*To do*
How many lines of the listing below contain the string "Instruction"? Give only the number.

Text and element pointing records:
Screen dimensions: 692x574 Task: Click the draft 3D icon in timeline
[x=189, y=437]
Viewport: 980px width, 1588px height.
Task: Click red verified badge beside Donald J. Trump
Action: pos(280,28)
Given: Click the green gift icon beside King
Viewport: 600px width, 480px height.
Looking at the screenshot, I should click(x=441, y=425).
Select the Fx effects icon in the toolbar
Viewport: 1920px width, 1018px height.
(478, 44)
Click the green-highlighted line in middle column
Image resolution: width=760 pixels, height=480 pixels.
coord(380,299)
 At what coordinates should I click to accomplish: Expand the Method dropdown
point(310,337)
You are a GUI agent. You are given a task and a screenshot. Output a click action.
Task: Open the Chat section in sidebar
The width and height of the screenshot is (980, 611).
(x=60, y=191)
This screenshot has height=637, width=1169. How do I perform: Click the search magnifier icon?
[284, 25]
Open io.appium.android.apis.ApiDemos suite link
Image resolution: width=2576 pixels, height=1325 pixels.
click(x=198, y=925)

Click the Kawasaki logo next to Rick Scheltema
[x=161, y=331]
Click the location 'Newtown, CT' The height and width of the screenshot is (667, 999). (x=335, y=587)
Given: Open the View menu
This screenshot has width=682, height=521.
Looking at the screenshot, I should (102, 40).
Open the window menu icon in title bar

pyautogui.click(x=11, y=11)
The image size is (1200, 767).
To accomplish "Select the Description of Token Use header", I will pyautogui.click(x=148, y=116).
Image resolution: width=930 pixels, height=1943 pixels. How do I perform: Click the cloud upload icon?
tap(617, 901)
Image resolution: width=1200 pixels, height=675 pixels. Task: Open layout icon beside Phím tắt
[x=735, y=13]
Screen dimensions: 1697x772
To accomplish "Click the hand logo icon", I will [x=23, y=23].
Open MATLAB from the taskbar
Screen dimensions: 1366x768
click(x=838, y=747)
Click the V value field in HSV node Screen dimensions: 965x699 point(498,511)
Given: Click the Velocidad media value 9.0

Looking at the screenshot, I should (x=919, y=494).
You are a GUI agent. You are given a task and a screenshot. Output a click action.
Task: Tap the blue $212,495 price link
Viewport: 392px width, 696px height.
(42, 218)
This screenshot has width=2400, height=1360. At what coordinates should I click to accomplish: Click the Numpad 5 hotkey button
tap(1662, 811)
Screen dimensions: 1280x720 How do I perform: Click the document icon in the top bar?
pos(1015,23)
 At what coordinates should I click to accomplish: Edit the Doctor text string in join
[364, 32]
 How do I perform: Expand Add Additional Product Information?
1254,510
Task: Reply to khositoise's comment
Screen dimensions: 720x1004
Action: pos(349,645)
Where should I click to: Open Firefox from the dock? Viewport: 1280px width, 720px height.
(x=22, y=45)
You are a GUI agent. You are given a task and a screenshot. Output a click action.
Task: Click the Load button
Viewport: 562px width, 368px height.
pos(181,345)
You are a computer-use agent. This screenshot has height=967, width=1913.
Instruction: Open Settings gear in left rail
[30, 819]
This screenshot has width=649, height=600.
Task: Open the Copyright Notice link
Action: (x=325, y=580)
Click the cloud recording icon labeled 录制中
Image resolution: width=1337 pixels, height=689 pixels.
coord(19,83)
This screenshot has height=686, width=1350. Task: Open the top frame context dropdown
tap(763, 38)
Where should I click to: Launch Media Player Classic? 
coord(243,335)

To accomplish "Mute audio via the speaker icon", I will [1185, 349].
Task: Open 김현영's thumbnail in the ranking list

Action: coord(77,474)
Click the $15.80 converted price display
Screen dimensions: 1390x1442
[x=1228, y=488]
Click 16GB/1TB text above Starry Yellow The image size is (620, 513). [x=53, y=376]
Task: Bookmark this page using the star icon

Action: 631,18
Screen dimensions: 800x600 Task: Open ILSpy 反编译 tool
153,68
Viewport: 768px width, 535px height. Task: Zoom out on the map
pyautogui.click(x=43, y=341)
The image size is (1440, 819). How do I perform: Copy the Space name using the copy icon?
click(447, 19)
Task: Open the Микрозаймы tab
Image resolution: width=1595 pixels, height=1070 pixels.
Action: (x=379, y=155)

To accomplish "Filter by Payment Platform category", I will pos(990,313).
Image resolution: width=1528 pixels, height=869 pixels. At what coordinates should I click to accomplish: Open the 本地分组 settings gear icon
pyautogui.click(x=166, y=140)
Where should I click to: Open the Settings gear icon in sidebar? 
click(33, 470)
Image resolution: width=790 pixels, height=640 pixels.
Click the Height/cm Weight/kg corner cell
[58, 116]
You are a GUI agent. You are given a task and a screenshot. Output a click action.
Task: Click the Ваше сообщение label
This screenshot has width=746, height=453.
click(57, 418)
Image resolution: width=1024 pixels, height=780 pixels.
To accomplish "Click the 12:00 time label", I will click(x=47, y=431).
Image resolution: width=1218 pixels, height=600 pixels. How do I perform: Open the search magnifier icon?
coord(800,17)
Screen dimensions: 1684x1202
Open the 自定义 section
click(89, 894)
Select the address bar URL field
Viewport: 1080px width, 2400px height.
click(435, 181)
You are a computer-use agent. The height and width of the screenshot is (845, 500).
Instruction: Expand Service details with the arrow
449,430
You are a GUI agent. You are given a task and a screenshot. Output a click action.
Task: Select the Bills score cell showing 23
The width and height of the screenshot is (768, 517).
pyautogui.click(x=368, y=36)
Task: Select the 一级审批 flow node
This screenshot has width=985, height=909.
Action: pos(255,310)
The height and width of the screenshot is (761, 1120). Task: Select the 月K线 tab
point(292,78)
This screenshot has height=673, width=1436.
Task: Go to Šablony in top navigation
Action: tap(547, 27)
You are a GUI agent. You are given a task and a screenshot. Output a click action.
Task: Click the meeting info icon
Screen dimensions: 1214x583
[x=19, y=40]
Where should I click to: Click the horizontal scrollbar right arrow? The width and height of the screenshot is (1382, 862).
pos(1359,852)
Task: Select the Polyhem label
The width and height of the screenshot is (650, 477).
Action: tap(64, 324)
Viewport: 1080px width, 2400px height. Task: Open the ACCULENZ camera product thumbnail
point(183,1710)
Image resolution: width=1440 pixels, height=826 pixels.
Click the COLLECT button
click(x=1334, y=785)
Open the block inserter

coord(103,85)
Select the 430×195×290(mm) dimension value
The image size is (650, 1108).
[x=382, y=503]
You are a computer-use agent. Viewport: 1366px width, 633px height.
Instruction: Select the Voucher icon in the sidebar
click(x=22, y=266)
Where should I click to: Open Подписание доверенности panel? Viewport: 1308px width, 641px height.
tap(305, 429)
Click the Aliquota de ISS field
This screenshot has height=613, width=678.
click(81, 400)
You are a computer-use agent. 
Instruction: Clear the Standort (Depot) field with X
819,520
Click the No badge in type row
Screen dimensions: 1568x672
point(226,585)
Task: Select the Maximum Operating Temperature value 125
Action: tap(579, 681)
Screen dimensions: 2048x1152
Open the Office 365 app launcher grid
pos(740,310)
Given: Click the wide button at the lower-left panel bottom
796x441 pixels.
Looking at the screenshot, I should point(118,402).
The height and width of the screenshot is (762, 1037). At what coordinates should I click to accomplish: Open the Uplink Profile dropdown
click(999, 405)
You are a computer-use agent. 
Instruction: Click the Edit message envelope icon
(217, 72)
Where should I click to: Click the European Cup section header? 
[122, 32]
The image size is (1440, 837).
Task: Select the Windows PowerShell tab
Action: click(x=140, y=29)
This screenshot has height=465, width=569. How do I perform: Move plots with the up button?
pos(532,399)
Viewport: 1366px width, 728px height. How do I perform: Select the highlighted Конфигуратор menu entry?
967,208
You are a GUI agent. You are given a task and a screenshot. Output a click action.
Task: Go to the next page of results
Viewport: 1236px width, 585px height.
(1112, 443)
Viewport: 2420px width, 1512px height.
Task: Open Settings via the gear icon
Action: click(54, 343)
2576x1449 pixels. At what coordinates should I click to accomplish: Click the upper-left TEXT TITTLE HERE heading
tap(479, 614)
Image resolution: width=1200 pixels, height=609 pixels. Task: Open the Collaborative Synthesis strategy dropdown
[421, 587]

*Solution*
5